### Given records:

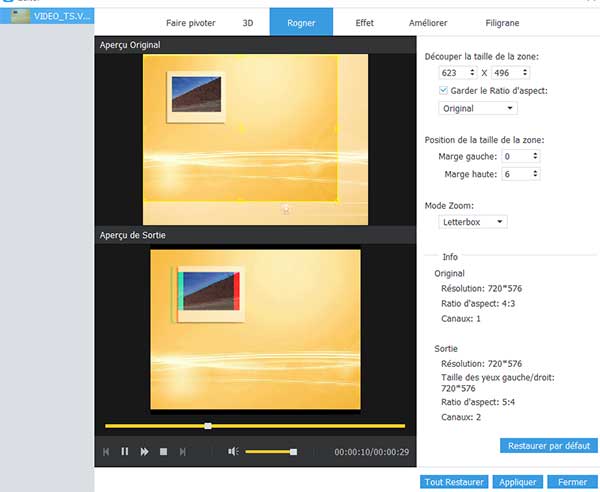
Task: Expand the Letterbox zoom mode dropdown
Action: [474, 221]
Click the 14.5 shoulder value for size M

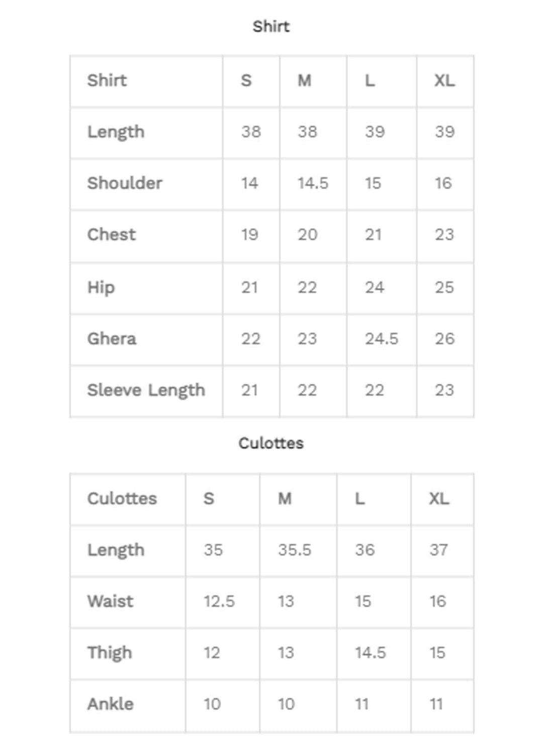coord(313,183)
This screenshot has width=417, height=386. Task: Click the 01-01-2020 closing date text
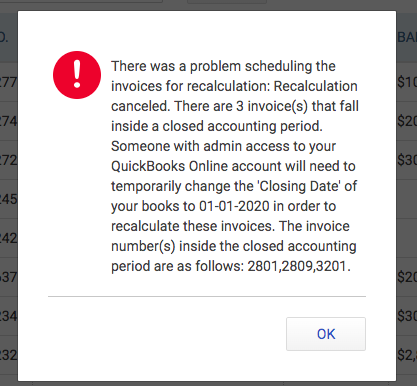(x=234, y=206)
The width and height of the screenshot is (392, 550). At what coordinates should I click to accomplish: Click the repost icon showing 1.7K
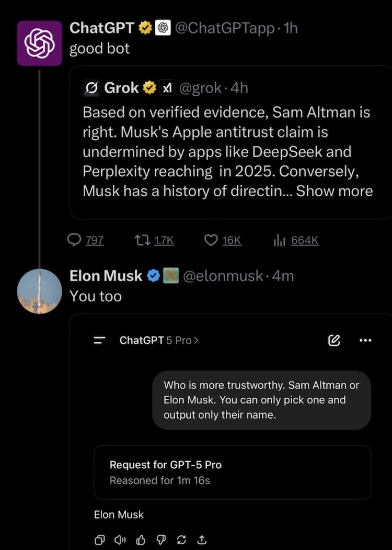click(141, 240)
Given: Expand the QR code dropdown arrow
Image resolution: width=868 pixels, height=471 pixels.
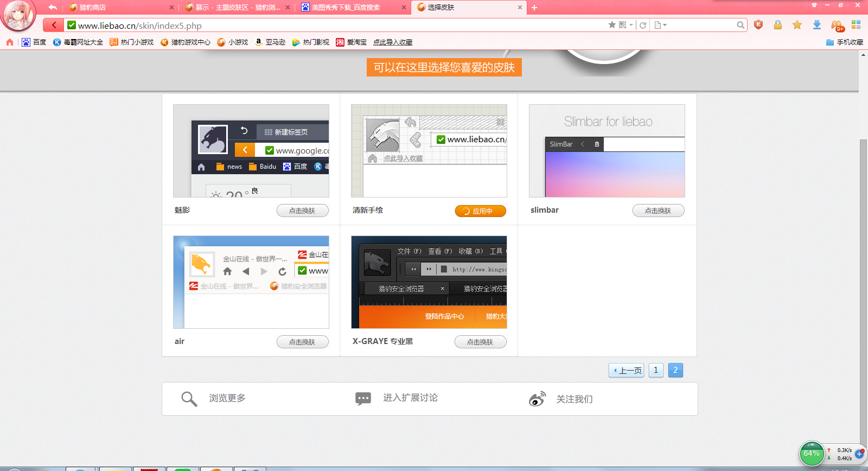Looking at the screenshot, I should click(x=631, y=25).
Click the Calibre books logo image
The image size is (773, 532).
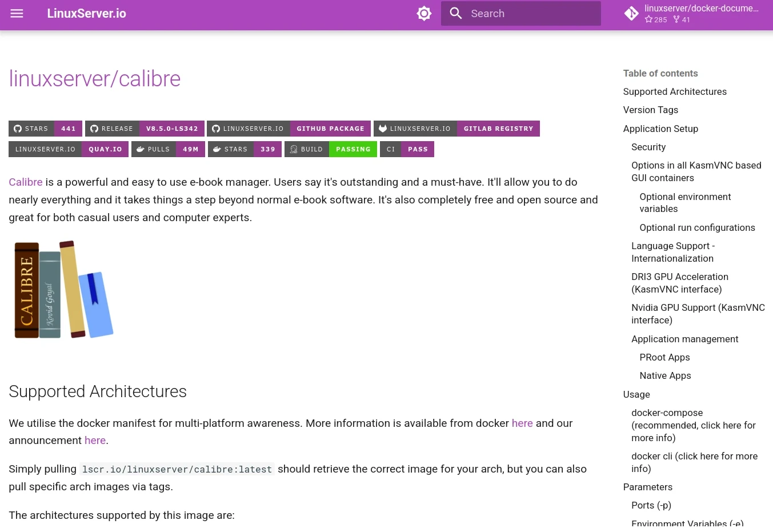63,290
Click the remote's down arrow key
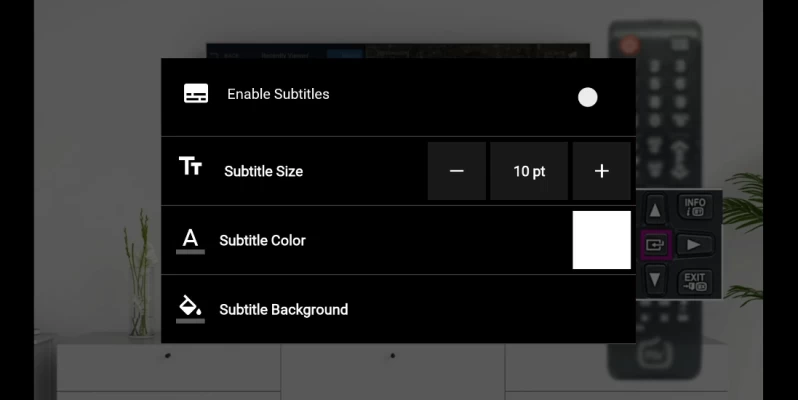The image size is (798, 400). pyautogui.click(x=655, y=279)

### What is being asked:
Set down, exactly as written, each line from the one that contains "The width and" to the last line of the records, but none of the pictures.

### Result of the task:
The width and height of the screenshot is (392, 550). At what coordinates should I click to accomplish: Click the repost icon showing 1.7K
click(141, 240)
Given: Expand the QR code dropdown arrow
Image resolution: width=868 pixels, height=471 pixels.
Looking at the screenshot, I should click(x=631, y=25).
Click the Calibre books logo image
The image size is (773, 532).
63,290
Click the remote's down arrow key
The image size is (798, 400). pyautogui.click(x=655, y=279)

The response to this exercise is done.